Не пропадешь, не сгинешь ты…»

В ту ночь стала вплотную и перспектива личной судьбы, моей и мужа. Как теперь жить, если нас не уничтожат физически? Как снова жить в мире, с неправедным — уже знакомым — устройством, после того, как уже сломан стереотип хмурого «советского» существования. Жить в стране, где потерян вкус к радости, которая так непосредственна сейчас у народов Европы; в стране, где утрачена и считается криминальной независимость мнений, царит ригоризм в политике и в быту, нормативность и неповоротливость в мышлении; где люди, как показал опыт оккупации, почти все «с двойным дном». Где над каждым висит меч репрессий, где каждый «сам у себя под стражей». Как жить? Я все-таки очень неясно представляла себе тогда меру и формы нашего духовного уничтожения. Это, видимо, хорошо было известно тем, кто бросался с моста в кипящую Драву, перерезал себе горло, затягивал петлю на шее детей своих и своей.
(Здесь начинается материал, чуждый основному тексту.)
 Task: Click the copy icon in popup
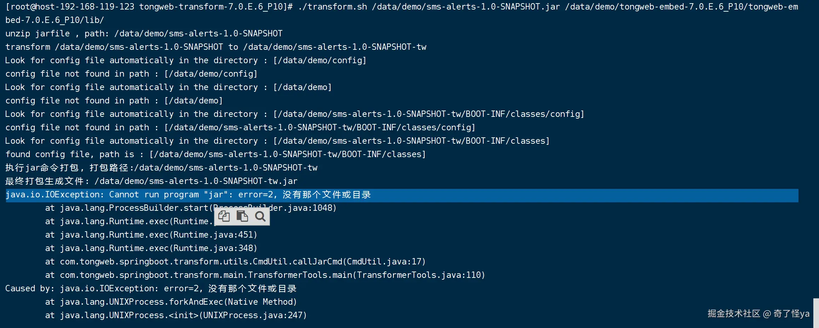pos(224,216)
Конечно, сжимал и страх, обычный физический страх. Все рисовался убитый кулаками сталинских псов Борис Корнилов, мерещился Бабель с разбитыми на окровавленных глазах очками (о судьбе Мейерхольда и Мандельштама мы еще не знали). Но из правдивых рассказов своих близких, не лгущих друзей понимали, что ужас режима в некогда пролетарском государстве ныне сохранят садисты, ставшие у кормила.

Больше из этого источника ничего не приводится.